Kearns was taken directly to the pol
ice station and put into the interrogation room in the Investigations Division. People came and looked at him, but as yet no one had spoken. Hours passed.
His head throbbed. He had dried blood on both hands and on his shirt. They’d taken all of his property, including his belt and shoelaces. He hadn’t even been allowed a phone call. Not that he had anyone to call.
He was too tired to be upset, afraid, or angry. If anything, disappointment was his dominant emotion. He’d spent the past week on a bizarre odyssey to find and stop a child-killer. The effort had failed, and he was now in deeper trouble than before. His only ally in the quest, an alcoholic ex-cop, had abandoned him to tend to the wounds of Elizabeth Slocum, an innocent woman who wouldn’t have been hurt if he hadn’t bungled their attempt at bagging her brother.
Undoubtedly the FBI would soon know Slocum’s identity. And Kearns, for all his well-intentioned efforts, would be out of the picture. A system that failed to deal with a monster once would have a chance to fail again.
Kearns knew with certainty he’d be prosecuted. He’d given Scanlon all the rope needed to hang him now. But he’d give the federal agent no satisfaction.

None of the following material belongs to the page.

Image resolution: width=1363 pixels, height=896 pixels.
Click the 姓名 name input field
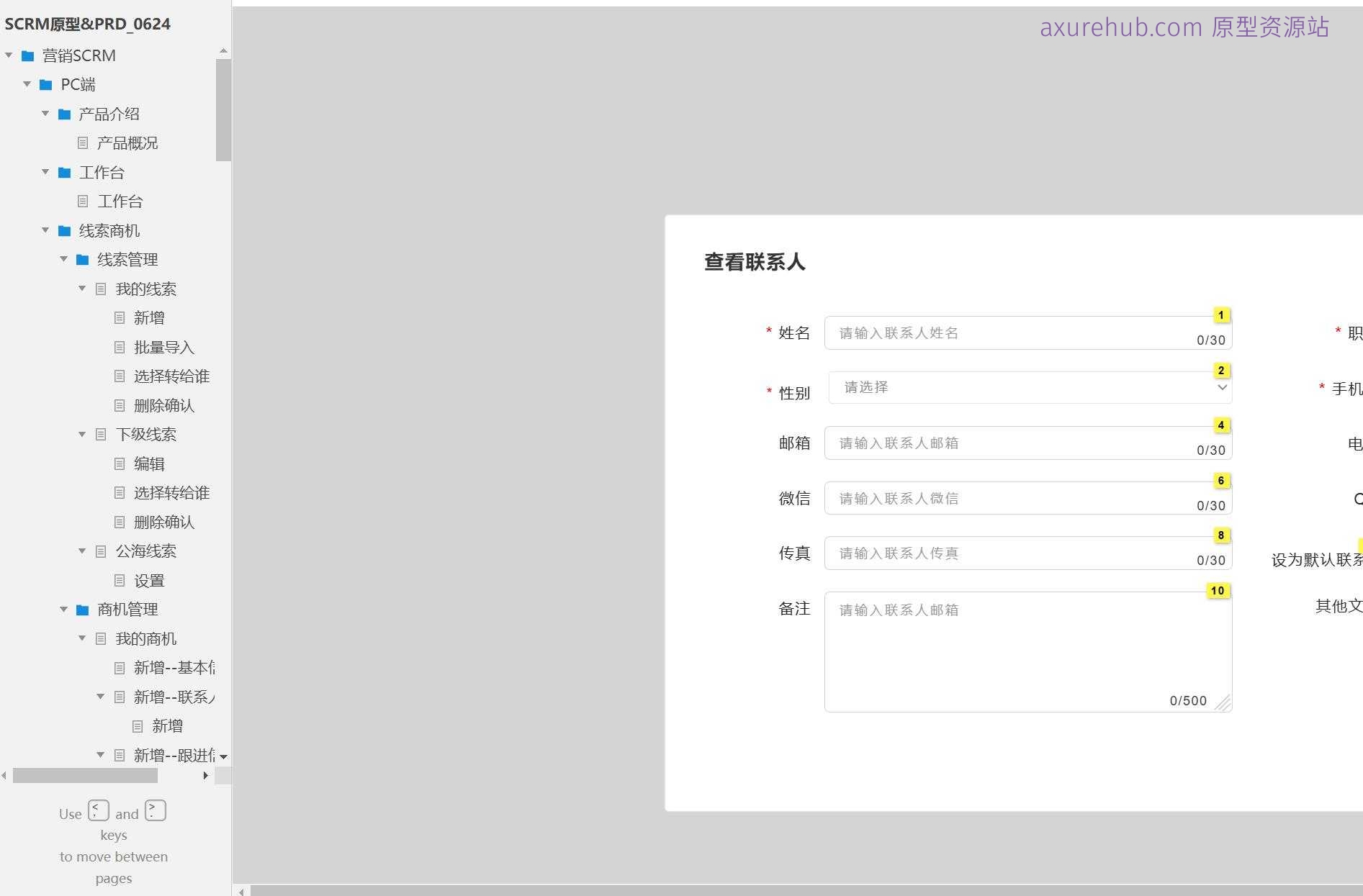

The door to the interrogation room opened. Standing in the doorway were Special Agents Scanlon, Lefferty and Tatters. Kearns looked at them with bored disinterest.
“Well Deputy Kearns, I see we meet again.”
Kearns smiled thinly. “How’s the nose?”
Scanlon’s smirk faded, and he instinctively wiped his nose with the Kleenex in his hand. “My nose is damaged, Deputy. More than enough to see you go to jail. How’s your social calendar for the next few years?”
Kearns shrugged.
“I’m not going to play games with you. We know a lot, but not everything. You will supply us with information in consideration for leniency in the numerous felony charges against you.”